• DOCUMENT SECTION:
---*---

Originally from Ann Arbor, Mich.,when visiting the area she found it to be beautiful, particularly the Rock River. Already familiar with the Marlboro Music Festival, she found it appealing that the area was a magnet for the arts of all sorts.

In 1982 she and her 1- -year-old son and her then-husband moved to the area. Armed with a bachelor of arts degree from the University of Michigan, had studied piano with Charles Fisher and Gyorgy Sandor, plus had choral assistant to Maynard Klein at the University of Michigan on her resume, she was put in touch with Cathy Stockman, founder of the Brattleboro Music Center. She landed a job as a piano teacher on the BMC faculty.

Blanche Moyse then hired her to also help with rehearsals. When Stockman left as director of the Brattleboro Concert Choir, Dedell was asked to step in. Dedell was eager to do it, but up until that point the directorship wasn't funded, it was a volunteer position, so she bargained her way into a paycheck.

The first year membership doubled. She attributes it in part to her being young, encouraging younger people to join in, and in large part due to the programming. The first thing she had added was Mozart Requiem, accompanied by an orchestra, performed in the prestigious Persons Auditorium at Marlboro College. It was a success because " well it's Mozart," she said.

Eventually, BMC raised enough through fundraising as the programs got bigger and better. Dedell slowly transformed the chorus into a financially viable organization.

"I saw the potential and need in the community that was willing to join. This area attracts artists because of the music festival and other art events. Art begets art. I am always tapping into that," she said. The concert choir gave regular singers an opportunity to play great music at a higher level.

---*---

• LISTING:

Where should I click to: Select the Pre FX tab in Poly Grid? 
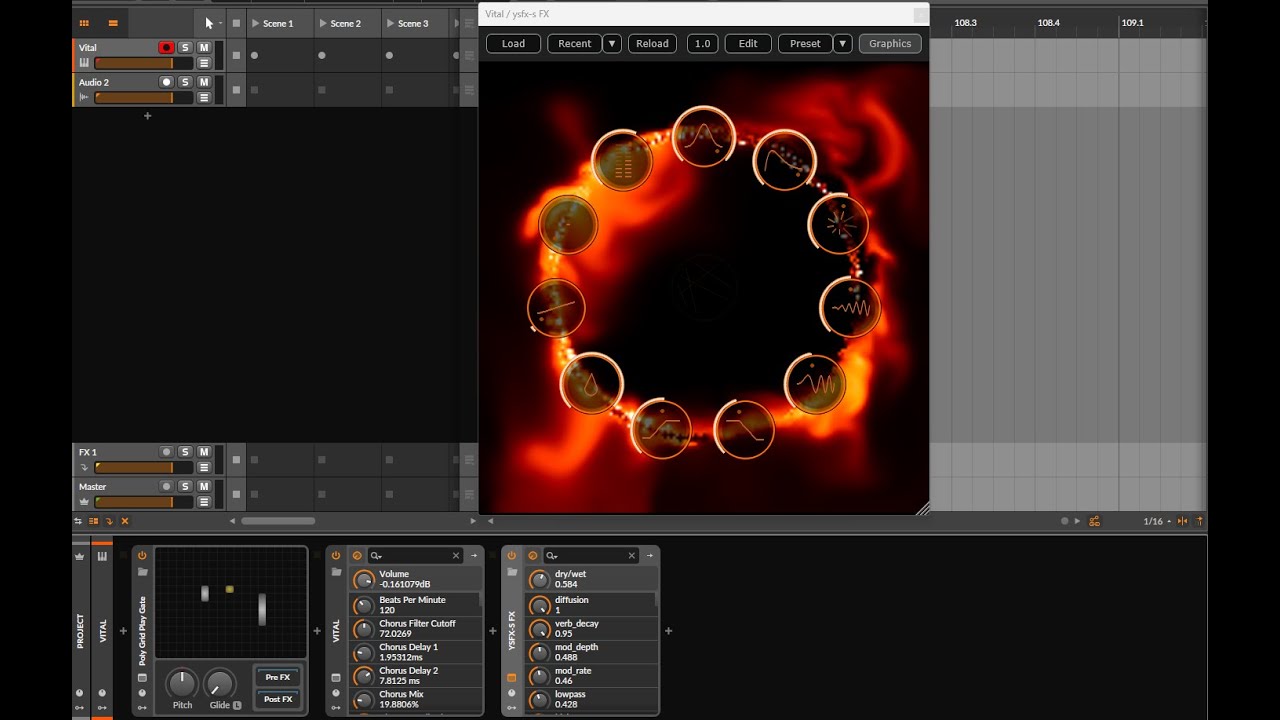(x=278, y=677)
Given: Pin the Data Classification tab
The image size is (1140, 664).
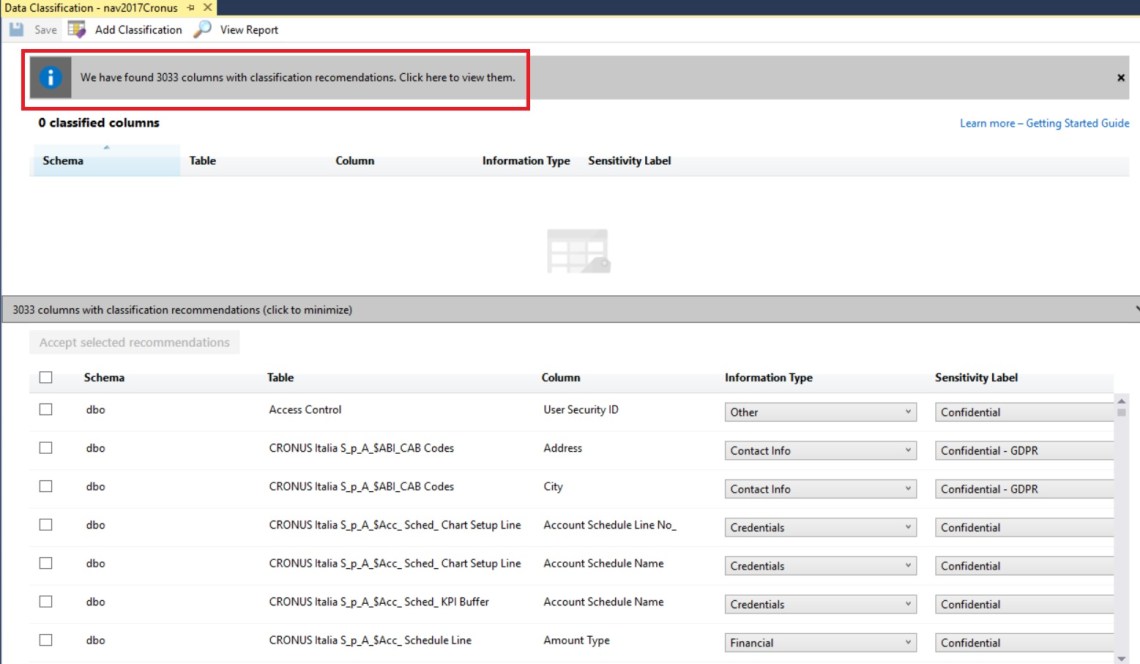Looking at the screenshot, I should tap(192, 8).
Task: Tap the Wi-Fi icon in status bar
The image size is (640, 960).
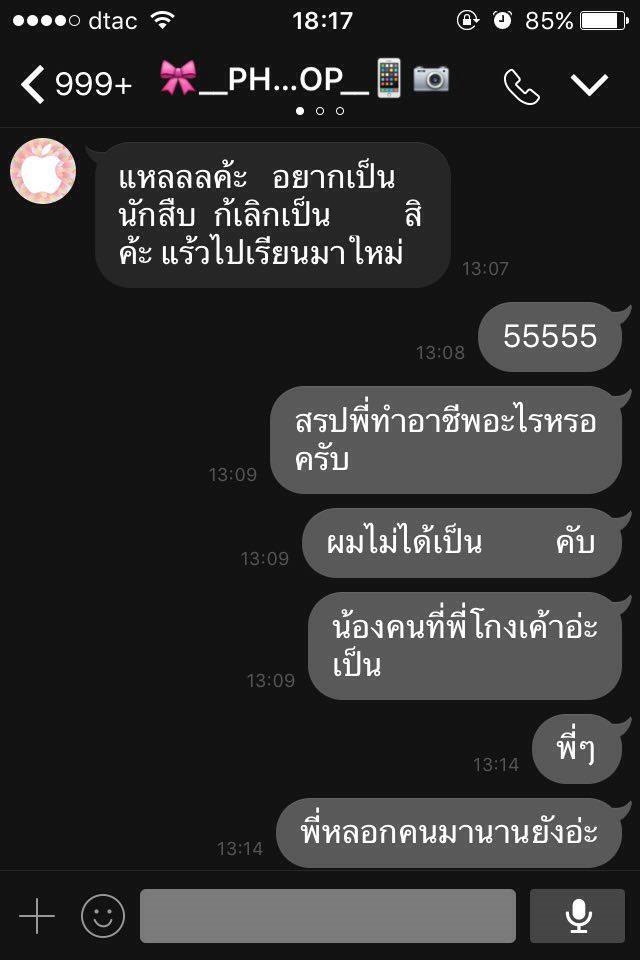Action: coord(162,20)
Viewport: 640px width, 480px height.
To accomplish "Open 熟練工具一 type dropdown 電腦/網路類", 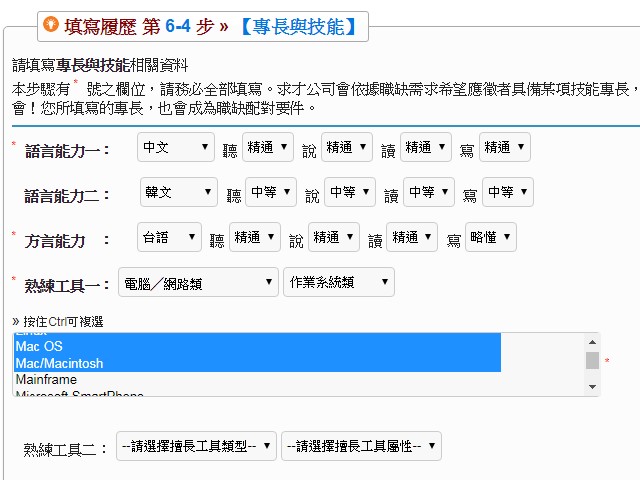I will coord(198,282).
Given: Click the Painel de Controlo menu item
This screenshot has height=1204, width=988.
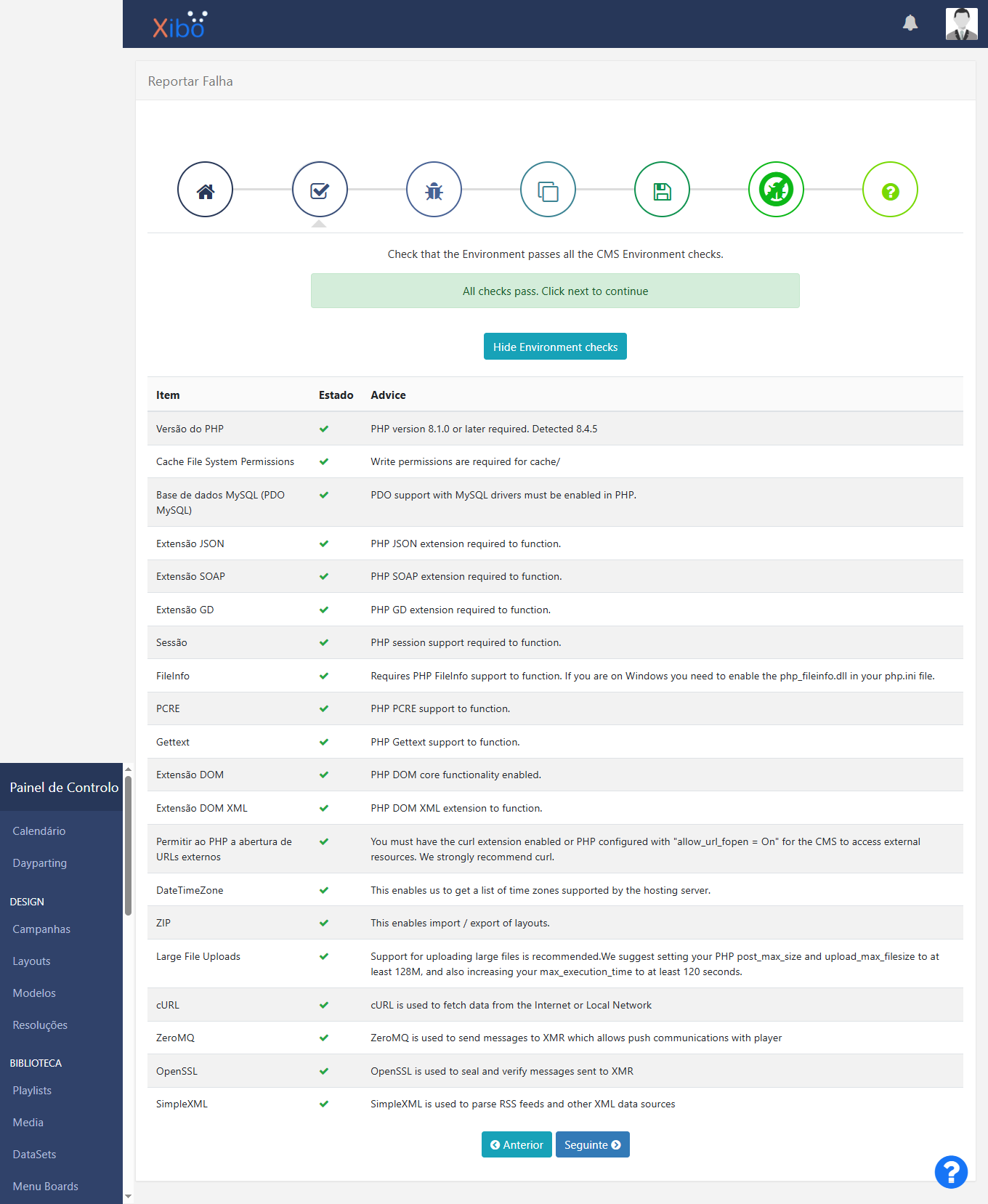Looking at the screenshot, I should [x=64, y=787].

---*---

Can you repeat everything in the Brattleboro choir profile from "In 1982 she" down to "into a paycheck.", word for word? These records were drawn from a different source than the text.

In 1982 she and her 1- -year-old son and her then-husband moved to the area. Armed with a bachelor of arts degree from the University of Michigan, had studied piano with Charles Fisher and Gyorgy Sandor, plus had choral assistant to Maynard Klein at the University of Michigan on her resume, she was put in touch with Cathy Stockman, founder of the Brattleboro Music Center. She landed a job as a piano teacher on the BMC faculty.

Blanche Moyse then hired her to also help with rehearsals. When Stockman left as director of the Brattleboro Concert Choir, Dedell was asked to step in. Dedell was eager to do it, but up until that point the directorship wasn't funded, it was a volunteer position, so she bargained her way into a paycheck.